Collected data:
Segment Open

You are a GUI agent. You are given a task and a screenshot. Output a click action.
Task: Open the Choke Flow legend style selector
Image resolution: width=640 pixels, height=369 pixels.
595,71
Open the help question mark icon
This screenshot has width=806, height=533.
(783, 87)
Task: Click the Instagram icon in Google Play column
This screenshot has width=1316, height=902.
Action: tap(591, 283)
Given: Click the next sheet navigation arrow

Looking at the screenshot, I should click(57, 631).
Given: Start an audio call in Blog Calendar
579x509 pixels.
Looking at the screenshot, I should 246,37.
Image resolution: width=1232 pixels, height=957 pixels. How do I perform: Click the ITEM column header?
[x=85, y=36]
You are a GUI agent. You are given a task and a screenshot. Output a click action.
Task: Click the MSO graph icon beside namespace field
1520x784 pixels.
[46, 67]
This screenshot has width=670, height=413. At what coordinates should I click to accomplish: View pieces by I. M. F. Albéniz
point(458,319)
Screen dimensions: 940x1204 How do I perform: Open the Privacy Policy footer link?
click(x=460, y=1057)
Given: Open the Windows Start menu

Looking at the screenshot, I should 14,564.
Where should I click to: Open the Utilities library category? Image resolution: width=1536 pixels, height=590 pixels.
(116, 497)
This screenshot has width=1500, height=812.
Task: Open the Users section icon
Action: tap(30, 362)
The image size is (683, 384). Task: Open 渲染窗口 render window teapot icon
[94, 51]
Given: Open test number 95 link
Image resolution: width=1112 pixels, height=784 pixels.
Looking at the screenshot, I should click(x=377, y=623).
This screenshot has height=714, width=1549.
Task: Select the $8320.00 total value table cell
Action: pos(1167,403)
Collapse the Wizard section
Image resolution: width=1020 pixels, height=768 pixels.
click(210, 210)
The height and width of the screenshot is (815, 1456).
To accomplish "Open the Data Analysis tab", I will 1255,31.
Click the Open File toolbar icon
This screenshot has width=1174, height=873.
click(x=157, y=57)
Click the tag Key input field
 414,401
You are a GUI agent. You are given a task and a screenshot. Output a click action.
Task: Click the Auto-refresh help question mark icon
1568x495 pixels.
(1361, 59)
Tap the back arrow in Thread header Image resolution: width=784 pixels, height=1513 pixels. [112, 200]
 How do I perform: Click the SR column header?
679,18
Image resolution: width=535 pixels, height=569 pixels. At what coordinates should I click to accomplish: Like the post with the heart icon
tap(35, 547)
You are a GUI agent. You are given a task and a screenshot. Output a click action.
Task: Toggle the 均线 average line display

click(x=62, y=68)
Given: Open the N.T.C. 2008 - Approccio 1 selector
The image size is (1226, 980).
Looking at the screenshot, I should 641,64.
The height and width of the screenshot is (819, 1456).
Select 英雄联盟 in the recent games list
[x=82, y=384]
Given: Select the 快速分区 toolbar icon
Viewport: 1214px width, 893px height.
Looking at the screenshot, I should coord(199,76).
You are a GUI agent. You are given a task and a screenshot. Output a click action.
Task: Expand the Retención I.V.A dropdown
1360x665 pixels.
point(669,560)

Segment Closed

▶ _Required work_
Isolate the lines above that contain the word "selector" and copy them.

▶ _Task response_
Task: Open the Choke Flow legend style selector
Given: Open the N.T.C. 2008 - Approccio 1 selector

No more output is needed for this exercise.